NDAQ » Topics » 15.f. Intentionally Omitted.

This excerpt taken from the NDAQ 8-K filed Sep 9, 2005.

15.f. Intentionally Omitted.

 

15.g. Performance Until Termination; Payment Obligations Upon Termination. Notwithstanding the delivery of a notice of default or notice of termination by either party to the other, all obligations to perform hereunder and to make any required payments shall continue in effect and be duly observed and complied with by both parties until the effective date of any termination and up to the expiration of the Transition Period, if any.

 

15.h. Return of Documents and Data. Except with regard to Performance Reports which shall be governed by Section 6.d.4, upon termination of this Agreement for any reason and after the expiration of the Transition Period, if any,


Nasdaq shall, without additional cost to or demand from NASD, return to NASD in an orderly and expeditious manner all information, records, documentation, data (in a format which is mutually acceptable to the parties), in its possession that is owned by NASD and is related to this Agreement, and destroy all copies, including backup copies of Data and shall certify in writing that it has done so.
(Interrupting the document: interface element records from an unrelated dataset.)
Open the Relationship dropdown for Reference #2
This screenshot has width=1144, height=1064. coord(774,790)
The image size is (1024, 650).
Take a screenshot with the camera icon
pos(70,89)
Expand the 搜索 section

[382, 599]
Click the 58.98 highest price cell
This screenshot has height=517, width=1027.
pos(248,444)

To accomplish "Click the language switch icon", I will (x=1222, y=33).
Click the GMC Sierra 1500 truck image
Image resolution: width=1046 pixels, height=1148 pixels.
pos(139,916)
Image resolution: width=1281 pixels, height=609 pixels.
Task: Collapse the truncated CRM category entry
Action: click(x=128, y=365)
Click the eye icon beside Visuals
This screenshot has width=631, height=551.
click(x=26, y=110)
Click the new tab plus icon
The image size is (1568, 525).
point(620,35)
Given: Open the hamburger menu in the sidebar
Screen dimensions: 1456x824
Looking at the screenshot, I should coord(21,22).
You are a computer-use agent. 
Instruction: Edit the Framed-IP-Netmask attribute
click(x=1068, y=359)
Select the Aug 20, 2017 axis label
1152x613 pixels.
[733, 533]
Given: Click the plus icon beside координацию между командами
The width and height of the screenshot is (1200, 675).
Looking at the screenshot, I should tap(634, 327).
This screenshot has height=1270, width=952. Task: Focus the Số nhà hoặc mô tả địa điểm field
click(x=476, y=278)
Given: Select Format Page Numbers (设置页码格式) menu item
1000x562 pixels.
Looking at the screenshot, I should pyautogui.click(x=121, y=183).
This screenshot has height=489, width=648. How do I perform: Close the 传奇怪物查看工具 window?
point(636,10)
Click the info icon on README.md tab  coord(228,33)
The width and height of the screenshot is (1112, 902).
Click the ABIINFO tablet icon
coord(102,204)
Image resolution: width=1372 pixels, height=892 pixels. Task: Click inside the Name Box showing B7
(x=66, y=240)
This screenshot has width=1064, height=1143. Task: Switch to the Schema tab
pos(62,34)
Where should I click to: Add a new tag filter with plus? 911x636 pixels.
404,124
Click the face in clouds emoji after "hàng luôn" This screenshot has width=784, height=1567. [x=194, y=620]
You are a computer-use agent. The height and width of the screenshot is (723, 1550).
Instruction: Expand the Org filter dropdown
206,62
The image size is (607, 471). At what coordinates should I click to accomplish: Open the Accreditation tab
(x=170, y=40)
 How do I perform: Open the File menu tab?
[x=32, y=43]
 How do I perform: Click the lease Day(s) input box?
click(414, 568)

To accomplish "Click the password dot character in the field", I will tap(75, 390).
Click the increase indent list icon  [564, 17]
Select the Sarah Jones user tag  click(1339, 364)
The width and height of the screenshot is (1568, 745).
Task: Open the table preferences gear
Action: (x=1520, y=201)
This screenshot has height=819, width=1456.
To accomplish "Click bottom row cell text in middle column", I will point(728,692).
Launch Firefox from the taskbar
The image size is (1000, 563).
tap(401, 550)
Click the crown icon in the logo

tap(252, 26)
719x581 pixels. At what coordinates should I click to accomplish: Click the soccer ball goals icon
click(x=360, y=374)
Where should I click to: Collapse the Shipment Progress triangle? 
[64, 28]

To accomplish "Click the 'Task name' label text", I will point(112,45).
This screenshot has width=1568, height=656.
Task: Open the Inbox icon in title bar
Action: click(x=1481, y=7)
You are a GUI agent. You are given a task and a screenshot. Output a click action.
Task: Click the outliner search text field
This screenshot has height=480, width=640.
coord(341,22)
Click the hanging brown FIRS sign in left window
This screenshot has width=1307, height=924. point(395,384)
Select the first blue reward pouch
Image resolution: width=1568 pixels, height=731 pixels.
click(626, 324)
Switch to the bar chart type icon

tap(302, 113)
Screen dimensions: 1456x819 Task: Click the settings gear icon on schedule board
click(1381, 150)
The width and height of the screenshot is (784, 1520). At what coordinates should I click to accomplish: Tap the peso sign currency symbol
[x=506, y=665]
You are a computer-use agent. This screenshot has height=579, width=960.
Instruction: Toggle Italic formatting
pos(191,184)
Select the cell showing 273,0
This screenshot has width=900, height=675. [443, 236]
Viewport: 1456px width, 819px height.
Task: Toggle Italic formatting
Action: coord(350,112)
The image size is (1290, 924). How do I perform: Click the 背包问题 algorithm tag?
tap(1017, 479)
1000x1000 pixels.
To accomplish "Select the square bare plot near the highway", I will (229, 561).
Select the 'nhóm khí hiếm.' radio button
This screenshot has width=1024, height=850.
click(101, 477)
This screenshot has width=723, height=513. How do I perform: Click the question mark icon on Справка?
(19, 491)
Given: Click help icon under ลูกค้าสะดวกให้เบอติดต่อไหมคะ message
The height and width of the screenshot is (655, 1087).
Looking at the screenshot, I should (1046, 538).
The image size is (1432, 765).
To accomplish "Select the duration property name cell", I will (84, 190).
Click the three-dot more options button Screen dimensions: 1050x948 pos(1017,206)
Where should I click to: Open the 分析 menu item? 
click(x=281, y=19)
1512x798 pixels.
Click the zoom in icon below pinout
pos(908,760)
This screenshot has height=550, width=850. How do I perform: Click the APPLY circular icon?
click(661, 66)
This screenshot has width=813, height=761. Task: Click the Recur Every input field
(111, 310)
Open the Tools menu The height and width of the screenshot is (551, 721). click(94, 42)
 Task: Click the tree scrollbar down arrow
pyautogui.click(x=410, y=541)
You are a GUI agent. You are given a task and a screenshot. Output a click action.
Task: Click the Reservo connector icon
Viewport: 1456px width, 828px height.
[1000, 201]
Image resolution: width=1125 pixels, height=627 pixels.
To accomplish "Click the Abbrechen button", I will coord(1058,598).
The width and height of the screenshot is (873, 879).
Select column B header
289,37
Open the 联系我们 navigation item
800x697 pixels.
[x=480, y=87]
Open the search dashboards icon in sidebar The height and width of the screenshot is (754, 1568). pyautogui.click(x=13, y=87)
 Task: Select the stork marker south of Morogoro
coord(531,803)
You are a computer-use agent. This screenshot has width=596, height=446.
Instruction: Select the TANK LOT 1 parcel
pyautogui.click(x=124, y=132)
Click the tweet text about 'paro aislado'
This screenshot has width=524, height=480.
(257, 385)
Upon termination of this Agreement for any reason, the parties shall, without additional cost to or demand from the other party, return in an orderly and expeditious manner all information, records, documentation, data, and other property in its possession that is owned by the other party and is related to this Agreement and shall certify in writing that it has done so.

 

15.i. Liquidated Damages for Breach. In the event NASD terminates for Nasdaq’s breach, Nasdaq shall pay to NASD Five Million Dollars ($5,000,000) within ten (10) business days of the effective date of termination (“Liquidated Damages”). The parties hereto agree that in the event of a Nasdaq uncured breach of this Agreement, damages would be difficult to ascertain and that the liquidated damages measure associated with Nasdaq’s breach and contained herein is a reasonable and proper measure of damages which NASD will sustain for the failure of Nasdaq perform under this Agreement. In no way shall costs for liquidated damages be construed as a penalty on Nasdaq. Liquidated Damages shall be NASD’s sole monetary remedy for Nasdaq’s breach of this Agreement.